Monty’s voice drifted down the hall. “We used that forklift that moves big bales of hay around the Ag barn.”
Someone put a hand on Elizabeth’s shoulder and a slurred voice said, “Hey, girlie.”
She turned to see a short guy in a Spiderman costume, with the mask riding atop his head. “How do you know I’m a girl goat?”
“Too skinny. Can I buy you a beer?”
Since alcohol was included in the five-dollar cover charge, she played along. “Make it a spiked lemonade with a straw and you’re on.”
“If I’da guessed a guy, now I’d know you’re a girl.”
“If you thought I was a guy you wouldn’t be offering me a drink.”
“Oh, yeah. Be right back.” Spiderman threaded his way across the dining room toward the kitchen, where the keg and a varied assortment of bottles graced the counter.
Great. Enough underage drinkers here to fill the station.

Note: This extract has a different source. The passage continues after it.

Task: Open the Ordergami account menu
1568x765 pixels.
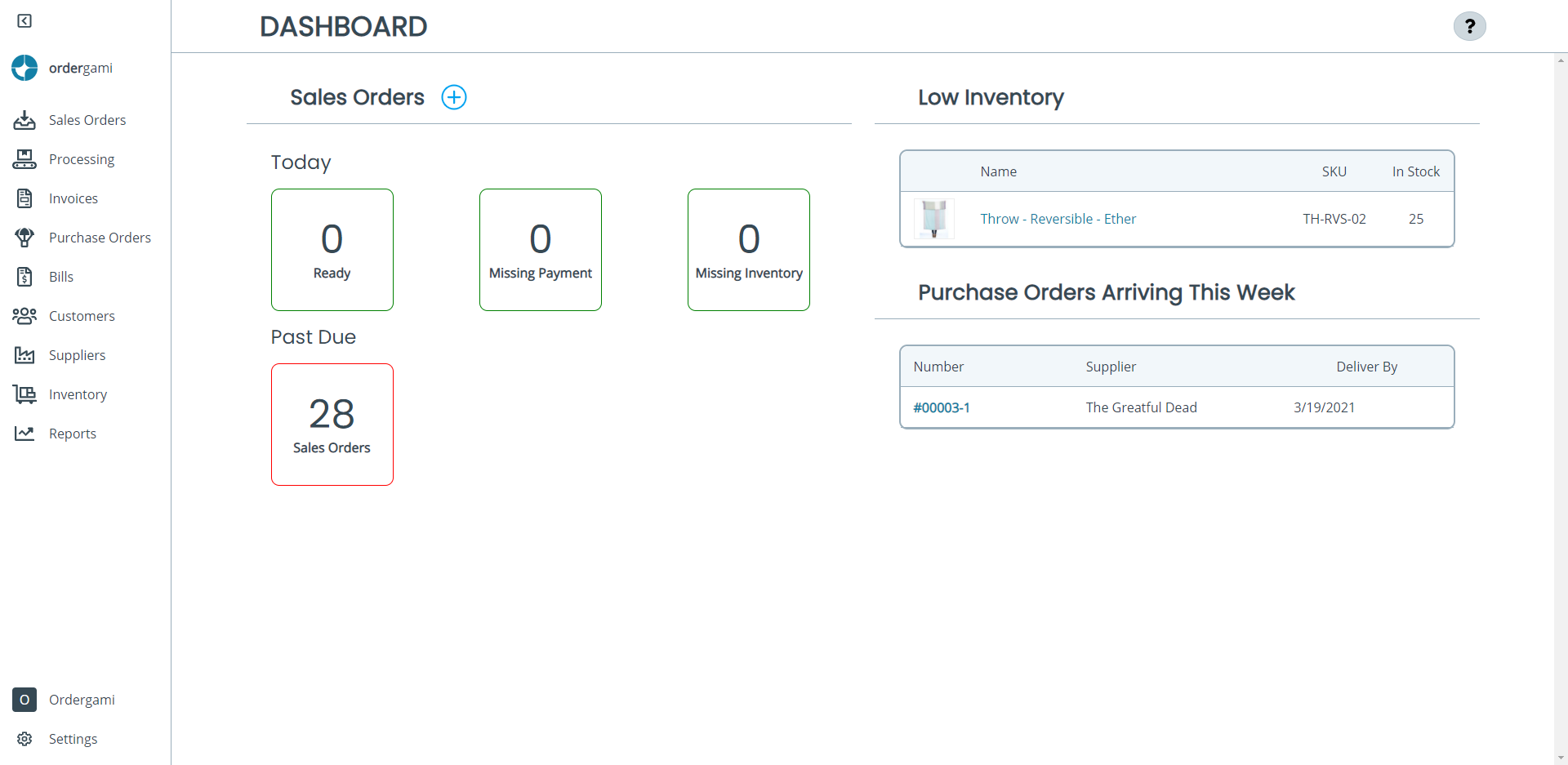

Elizabeth met Skelly’s amused glance and wandered toward him. Together they stared into the room on the opposite side of the foyer, which had seemed so staid the first day she talked to Wessley. The furniture was gone and it now served as a dance floor.

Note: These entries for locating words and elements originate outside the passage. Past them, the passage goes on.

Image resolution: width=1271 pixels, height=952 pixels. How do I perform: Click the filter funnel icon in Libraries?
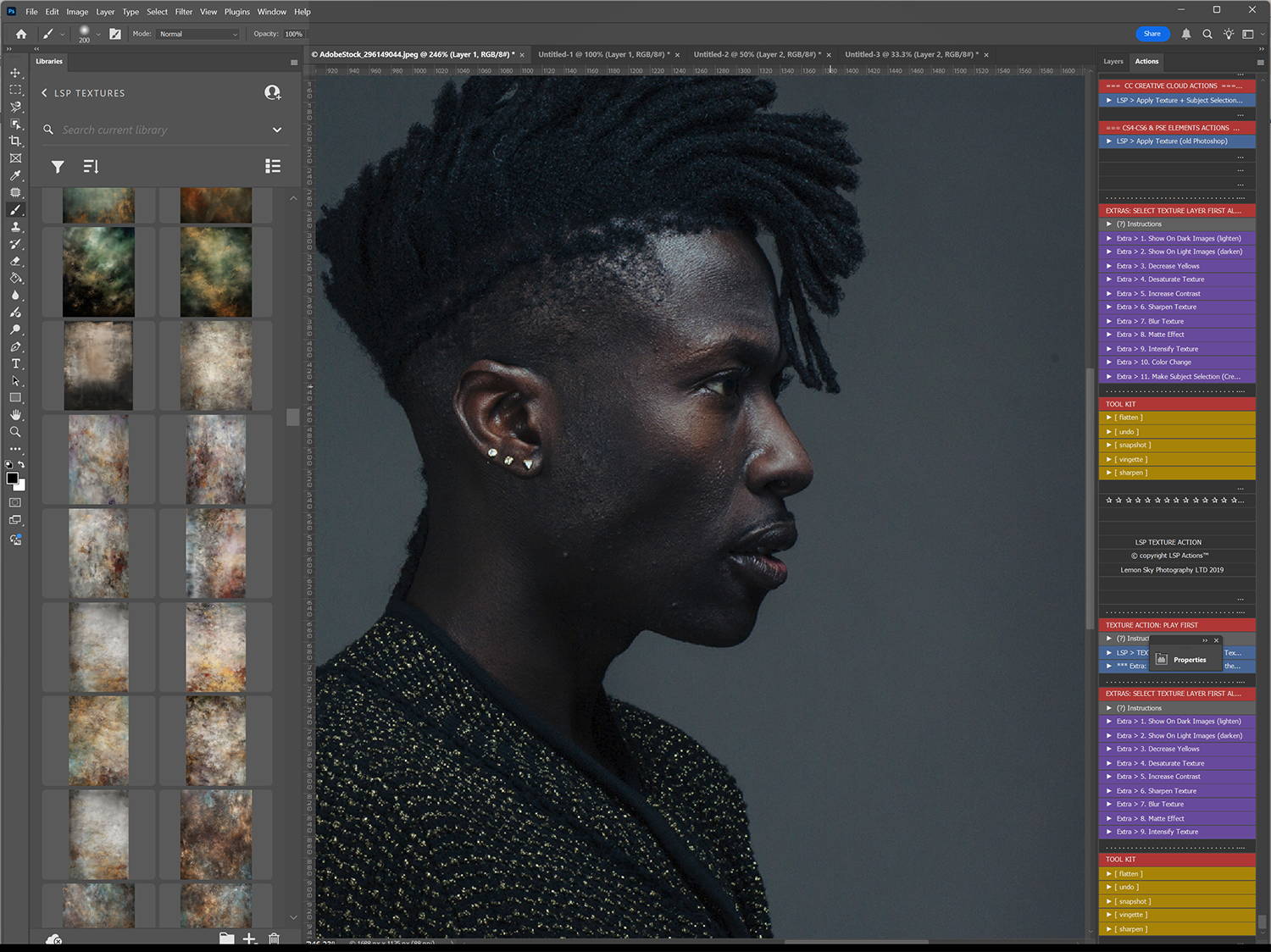point(58,167)
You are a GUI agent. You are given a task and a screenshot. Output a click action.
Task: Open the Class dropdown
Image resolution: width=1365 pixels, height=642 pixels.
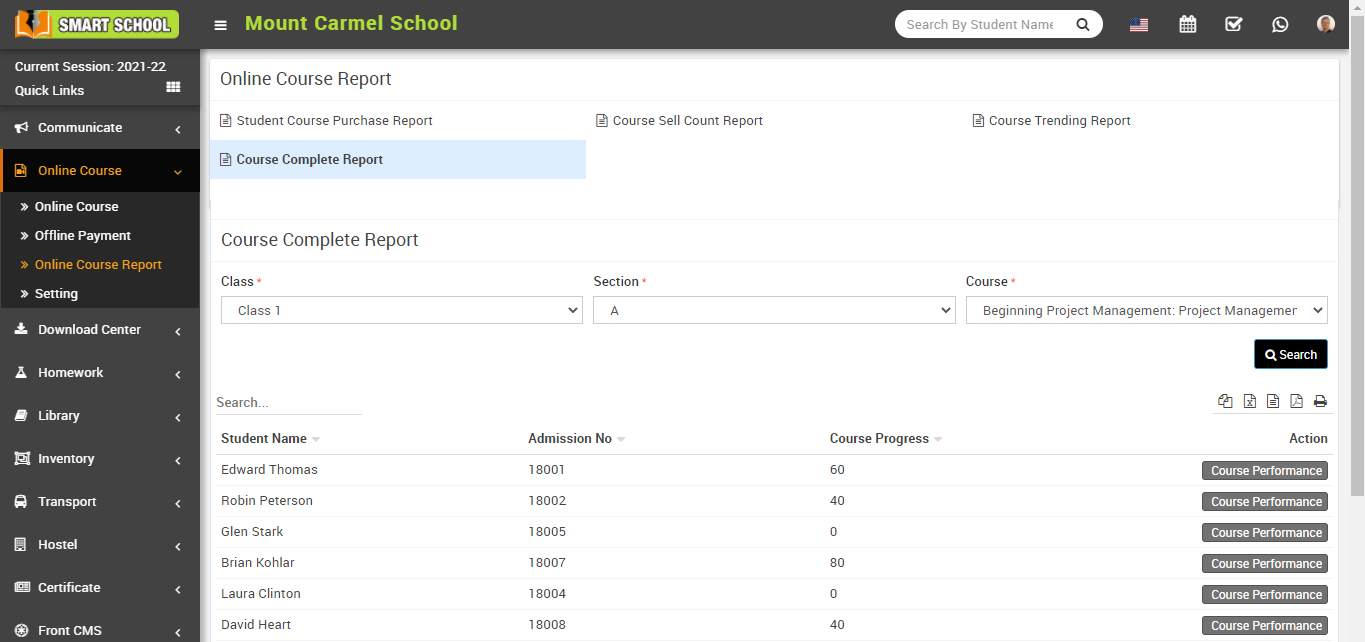[400, 310]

Taylor Swift’s “Shake it Off” blared from corner speakers. Two bikini-clad women had painted themselves green and yellow and gyrated to cheers from a small group of appreciative men.
Skelly leaned toward her ear. “Wanna dance, me lady?”
“My hooves are sore.”
Elizabeth wandered toward the back of the foyer, which was near the rear entrance to the kitchen. She peered into the kitchen, where people waited in line to pour beer from a huge keg. She had glanced in just as Spiderman walked out the door that led from the kitchen to the dining room, a drink in each hand.
Two huge bowls of chips, one potato and one taco, sat on a table near the door that led to the back deck. She grabbed a fist-full, then remembered she couldn’t eat them. Intending to drop them in a corner, she turned, and was rewarded with a narrow set of stairs leading to the second floor. Probably servants’ stairs of long ago.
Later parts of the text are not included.